CHP’de Bizans oyunları zamanı KAZAN KAYNIYOR

Yılların gazetecisi Rahmi Turan’ın iddiası siyasetin gündemine oturdu. Turan, Külliye’de Cumhurbaşkanı Erdoğan ile bir CHP'li siyasetçinin görüştüğünü, Erdoğan'ın, CHP’li isme 'Türkiye'nin güvenliği için senin CHP Genel Başkanı olman lazım, ben yardımcı olurum' dediğini öne sürdü. Ortak kanaat bu haberin yayılmasında Kılıçdaroğlu’nun etkisinin olduğu yönünde. Bu iddia ile Muharrem İnce’nin ya da ortaya çıkması muhtemel diğer rakiplerin önünün kesilmesi hedefleniyor.
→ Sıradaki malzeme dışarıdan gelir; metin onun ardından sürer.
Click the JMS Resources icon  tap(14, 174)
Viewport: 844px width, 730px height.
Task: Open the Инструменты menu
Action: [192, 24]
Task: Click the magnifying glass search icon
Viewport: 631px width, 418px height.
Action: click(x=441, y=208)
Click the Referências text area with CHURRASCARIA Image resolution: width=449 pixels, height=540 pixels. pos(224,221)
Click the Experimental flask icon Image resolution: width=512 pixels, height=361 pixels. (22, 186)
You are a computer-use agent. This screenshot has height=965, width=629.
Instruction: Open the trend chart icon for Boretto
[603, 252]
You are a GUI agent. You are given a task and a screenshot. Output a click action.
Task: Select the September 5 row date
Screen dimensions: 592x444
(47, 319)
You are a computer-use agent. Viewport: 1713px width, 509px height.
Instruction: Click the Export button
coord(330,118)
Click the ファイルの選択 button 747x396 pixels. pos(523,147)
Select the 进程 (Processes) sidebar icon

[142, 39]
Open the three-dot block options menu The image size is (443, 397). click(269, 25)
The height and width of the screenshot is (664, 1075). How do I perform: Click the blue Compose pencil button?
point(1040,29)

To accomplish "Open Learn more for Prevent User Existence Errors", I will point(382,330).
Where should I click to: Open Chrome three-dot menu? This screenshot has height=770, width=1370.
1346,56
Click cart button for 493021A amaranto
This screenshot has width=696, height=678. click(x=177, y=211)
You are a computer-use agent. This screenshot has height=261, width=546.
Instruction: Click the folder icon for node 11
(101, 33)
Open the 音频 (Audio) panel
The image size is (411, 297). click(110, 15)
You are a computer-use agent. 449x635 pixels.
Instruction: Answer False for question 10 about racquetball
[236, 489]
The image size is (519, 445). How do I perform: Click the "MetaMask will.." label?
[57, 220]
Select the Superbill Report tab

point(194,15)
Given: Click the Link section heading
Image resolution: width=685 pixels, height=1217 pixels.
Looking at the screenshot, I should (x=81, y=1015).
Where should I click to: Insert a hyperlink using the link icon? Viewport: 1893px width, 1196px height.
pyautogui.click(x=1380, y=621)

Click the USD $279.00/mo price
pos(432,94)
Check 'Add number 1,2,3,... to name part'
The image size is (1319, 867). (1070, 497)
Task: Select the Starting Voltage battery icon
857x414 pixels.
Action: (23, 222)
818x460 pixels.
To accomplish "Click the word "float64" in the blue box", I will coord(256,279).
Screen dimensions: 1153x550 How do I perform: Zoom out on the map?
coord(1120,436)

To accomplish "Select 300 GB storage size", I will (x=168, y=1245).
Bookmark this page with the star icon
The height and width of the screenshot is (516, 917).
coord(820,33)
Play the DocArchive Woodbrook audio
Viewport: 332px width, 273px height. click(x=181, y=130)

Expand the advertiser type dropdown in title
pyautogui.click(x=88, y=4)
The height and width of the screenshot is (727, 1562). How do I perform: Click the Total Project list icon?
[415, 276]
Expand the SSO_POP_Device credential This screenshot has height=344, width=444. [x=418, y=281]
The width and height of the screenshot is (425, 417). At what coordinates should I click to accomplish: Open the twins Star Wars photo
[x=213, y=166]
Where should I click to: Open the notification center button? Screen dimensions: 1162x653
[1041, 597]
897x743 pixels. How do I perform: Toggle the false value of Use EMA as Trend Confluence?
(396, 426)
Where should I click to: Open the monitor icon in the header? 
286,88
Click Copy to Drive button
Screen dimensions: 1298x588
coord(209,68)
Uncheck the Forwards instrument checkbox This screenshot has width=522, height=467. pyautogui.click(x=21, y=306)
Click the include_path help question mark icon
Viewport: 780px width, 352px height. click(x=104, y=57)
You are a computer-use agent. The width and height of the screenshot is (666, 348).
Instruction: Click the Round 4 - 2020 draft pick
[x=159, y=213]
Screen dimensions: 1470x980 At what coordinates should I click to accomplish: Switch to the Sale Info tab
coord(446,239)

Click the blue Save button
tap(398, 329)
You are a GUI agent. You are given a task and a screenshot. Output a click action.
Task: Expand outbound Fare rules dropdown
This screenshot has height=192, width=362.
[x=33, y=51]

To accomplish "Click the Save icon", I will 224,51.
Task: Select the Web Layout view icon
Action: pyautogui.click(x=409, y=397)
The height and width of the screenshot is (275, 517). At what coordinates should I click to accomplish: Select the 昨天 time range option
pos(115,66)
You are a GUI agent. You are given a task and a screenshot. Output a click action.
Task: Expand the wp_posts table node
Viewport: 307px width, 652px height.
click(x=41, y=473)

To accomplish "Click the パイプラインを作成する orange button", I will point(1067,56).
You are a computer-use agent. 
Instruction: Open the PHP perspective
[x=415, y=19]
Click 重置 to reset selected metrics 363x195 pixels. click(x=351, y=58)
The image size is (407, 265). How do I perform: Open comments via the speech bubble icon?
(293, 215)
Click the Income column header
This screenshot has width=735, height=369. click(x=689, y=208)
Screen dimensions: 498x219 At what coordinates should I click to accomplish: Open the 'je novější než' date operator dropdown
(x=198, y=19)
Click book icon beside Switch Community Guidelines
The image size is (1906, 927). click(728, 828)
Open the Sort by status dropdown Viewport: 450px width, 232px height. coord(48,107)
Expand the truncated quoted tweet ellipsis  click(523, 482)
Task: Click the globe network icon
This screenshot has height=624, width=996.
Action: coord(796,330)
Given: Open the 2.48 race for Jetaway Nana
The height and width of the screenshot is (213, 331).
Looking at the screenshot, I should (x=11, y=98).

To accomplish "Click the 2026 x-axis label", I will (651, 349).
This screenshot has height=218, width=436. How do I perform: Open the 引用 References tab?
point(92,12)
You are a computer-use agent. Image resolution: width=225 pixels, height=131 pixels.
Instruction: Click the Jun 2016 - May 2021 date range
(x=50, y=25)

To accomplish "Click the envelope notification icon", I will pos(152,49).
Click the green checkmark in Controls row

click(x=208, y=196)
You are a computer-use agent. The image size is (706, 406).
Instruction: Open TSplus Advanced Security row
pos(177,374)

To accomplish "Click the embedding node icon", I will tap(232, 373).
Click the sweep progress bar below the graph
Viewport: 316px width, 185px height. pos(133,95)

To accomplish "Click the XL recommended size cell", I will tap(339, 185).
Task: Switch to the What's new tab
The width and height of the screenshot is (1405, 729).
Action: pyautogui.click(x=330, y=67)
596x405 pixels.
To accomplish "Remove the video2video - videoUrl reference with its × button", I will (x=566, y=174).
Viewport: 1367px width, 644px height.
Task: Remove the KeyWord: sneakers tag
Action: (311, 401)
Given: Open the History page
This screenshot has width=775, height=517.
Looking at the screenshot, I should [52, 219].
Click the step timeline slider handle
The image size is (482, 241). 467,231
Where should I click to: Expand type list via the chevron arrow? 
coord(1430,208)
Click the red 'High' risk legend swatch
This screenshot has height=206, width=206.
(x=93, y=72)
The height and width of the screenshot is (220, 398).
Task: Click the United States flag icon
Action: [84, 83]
Rahmi Turan, pişmanlığını dile getirse de CHP’de “Bizans oyunları” çoktan devreye girmiş durumda.

Ekleme: 24.11.2019 09:02:46 / Güncelleme: 24.11.2019 17:44:11 / manşetler / İstanbul Haberleri
Destek için 

Haber Merkezi 

Rahmi Turan’ın Külliye’de Cumhurbaşkanı Erdoğan ile bir CHP’li ismin görüştüğünü iddia etmesi üzerine CHP Genel Başkanı Kemal Kılıçdaroğlu şöyle bir açıklama yapmıştı: "Ben şaşırmadım efendim. Doğrudur... CHP'yi nasıl dağıtırız diye çalışan ekipleri var. Arkadaşlarıma, partililere söyledim. Adamlar tutuldu, paralar verildi. Biz bunu gayet iyi biliyoruz. Akıl var, mantık var. Başka işin mi gücün mü yok? Erdoğan, CHP'yi dağıtmak için elinden geleni yapıyor. Devletin en kilit noktasındaki isimleri devreye soktuğunu biliyorum. Okuduğumda 'doğrudur' dedim. İsim vermek istemiyorum."

TAKSİM MEYDANINDA HARAKİRİ YAPARIM

Oklar ilkin Kılıçdaroğlu’nun kurultaydaki rakibi Muharrem İnce’yi gösterdi. Bunun üzerine İnce, şöyle bir açıklama yaptı: “Eğer ben Saray’a çıkmışsam Taksim meydanında harakiri yaparım, peki 80 yaşındaki gazeteci Rahmi Turan yapar mı?” dedi.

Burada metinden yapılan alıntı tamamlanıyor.